• REQUIRED ACTION: Go through the records below line by line. Count the lines with "will" and give the count alone.

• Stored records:
------------------------------------
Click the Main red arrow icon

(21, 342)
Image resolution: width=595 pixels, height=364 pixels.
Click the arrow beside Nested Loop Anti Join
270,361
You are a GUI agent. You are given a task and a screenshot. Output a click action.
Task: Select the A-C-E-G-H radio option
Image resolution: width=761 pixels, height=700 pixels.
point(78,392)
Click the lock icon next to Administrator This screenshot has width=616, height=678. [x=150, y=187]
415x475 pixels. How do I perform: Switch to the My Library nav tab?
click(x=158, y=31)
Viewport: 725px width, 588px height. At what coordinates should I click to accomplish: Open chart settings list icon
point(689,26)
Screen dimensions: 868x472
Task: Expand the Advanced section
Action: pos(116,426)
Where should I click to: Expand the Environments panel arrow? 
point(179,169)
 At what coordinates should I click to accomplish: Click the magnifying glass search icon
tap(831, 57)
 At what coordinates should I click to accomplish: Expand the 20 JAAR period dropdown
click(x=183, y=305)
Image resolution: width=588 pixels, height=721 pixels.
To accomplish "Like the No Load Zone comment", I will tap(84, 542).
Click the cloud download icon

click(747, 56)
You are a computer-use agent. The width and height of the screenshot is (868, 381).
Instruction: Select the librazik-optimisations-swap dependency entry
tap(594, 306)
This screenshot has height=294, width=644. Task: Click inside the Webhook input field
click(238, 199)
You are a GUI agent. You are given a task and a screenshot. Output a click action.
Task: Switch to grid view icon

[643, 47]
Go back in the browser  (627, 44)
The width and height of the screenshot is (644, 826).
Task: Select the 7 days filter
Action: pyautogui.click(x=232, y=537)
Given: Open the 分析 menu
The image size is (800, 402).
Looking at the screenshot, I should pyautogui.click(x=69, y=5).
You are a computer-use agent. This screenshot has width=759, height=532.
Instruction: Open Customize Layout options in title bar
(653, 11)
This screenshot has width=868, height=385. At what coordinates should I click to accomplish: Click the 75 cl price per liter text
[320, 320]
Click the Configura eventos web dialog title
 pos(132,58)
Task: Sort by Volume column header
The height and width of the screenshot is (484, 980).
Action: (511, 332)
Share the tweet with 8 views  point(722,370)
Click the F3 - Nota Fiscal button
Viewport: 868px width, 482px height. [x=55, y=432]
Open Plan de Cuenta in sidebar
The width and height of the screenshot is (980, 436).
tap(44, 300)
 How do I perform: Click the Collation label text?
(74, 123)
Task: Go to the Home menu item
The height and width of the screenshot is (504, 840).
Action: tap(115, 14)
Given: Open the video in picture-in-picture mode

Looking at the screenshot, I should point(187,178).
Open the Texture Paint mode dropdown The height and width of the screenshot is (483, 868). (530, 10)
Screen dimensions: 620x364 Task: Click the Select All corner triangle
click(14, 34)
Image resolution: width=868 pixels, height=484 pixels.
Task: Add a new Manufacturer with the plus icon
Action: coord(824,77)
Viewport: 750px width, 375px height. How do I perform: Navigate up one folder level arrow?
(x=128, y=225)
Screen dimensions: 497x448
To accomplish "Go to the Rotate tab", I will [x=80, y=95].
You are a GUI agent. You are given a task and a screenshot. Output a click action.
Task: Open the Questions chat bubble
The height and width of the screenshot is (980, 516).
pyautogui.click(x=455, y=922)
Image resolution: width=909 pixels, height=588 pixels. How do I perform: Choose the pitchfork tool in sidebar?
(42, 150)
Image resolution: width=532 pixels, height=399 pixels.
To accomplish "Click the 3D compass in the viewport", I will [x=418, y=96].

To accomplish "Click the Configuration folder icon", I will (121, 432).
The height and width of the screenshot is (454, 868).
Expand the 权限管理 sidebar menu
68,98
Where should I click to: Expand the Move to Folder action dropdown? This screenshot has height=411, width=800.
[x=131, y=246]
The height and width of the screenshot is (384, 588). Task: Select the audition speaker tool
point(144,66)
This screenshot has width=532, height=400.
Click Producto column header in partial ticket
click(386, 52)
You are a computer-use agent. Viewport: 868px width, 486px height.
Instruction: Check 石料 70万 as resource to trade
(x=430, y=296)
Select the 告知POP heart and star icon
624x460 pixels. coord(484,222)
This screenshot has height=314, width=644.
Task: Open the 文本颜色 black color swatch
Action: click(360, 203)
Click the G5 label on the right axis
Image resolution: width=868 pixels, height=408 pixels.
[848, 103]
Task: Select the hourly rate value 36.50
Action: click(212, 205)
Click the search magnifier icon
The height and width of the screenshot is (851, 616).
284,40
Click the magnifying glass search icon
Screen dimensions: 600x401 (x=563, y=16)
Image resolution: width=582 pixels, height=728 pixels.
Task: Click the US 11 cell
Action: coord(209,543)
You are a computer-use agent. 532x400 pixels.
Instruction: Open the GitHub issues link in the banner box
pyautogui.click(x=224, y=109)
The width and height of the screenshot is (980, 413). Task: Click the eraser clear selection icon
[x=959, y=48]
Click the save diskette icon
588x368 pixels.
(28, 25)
------------------------------------
• ANSWER SECTION: 4